Some people don’t understand how over sharing their lives on social media can truly turn people off. I have a few tips for Moms on how to not be THAT friend.
- Frequency: How many times do you post to Facebook a day? 1-2? 3-5? 6-8? People follow you for a reason on social media. They want to know what’s going on in your life, but they don’t want an hour by hour update of your day. Now, Twitter, Instagram and Pinterest are a different world. The more quality pins on Pinterest the better.
- TMI: STOP…for the love of all things…STOP posting pictures of your child’s poop. No one wants to see that. If you’re worried and need advice about your kid’s bowels, go to an online forum or ask your doctor, friend or mom. Also, we don’t want to know the consistency of your breast milk or really anything having to do with your boobs.
- Picture after picture: We as moms are proud of our kids and their accomplishments, but please limit the amount of photos of your child. Of course we as friends want to see your babies beaming smiles and first big accomplishments. However, we don’t need to see every detail of their life, and every award they’ve ever won. It still really happened even if Facebook or Instagram doesn’t know about it.

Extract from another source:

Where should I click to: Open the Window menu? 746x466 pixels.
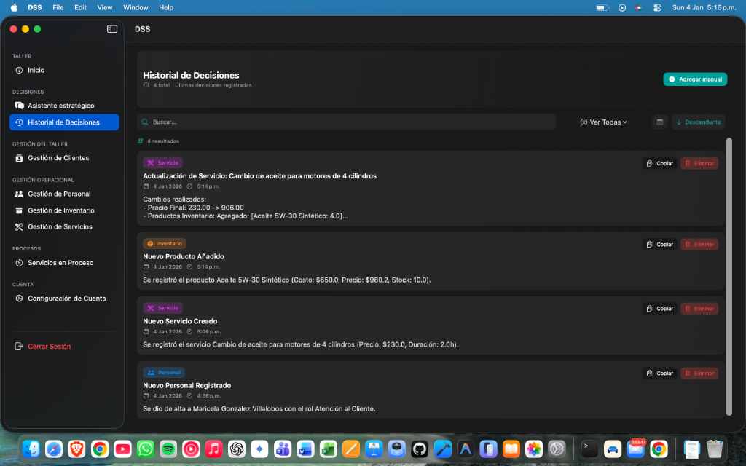(x=136, y=7)
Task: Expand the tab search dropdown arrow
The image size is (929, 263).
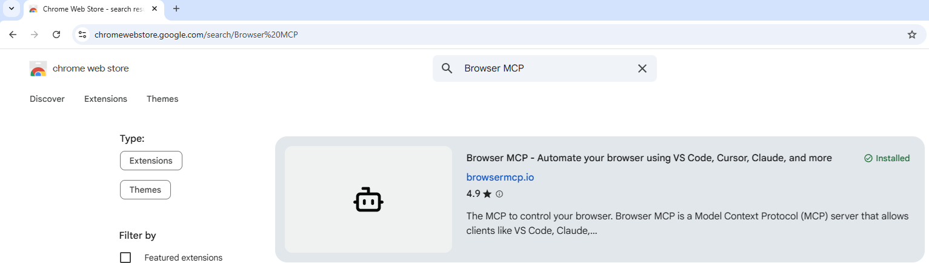Action: 11,8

- Hitting the Gym: We get it, you work out. Do you get a better burn when you notify the entire world of you walking into the gym or taking a selfie of yourself with free weights? Don’t get me wrong, I think you should feel proud of yourself for getting in the gym, and every once in a while let your friends and family know of your hard work. I know I want a little support and sympathy if I get up super early for a good ‘ole morning butt kick, but it’s all in the quantity of your posts. Less is best…especially when you’re making your lazy friends who are sitting on their couch eating potato chips reading Facebook feel real bad.
- My kid too – Do you ever find yourself inserting your own kid’s experience in a reply to someone else’s Facebook status. STATUS: “Baby Jack took his first steps!” and you reply with “Yay!!! My baby Molly took her first steps at 10 months.” Share in your friend’s excitement, but please don’t talk about your baby’s milestones in the comments. This is about their baby, not yours.
I am guilty of many of these, and I hope I’ve learned how to be less annoying as a new mom on social media. I completely understand how exciting it is to be a mom, and the desire to share every moment of your child’s life with your family and friends, but more often than not LESS IS BEST.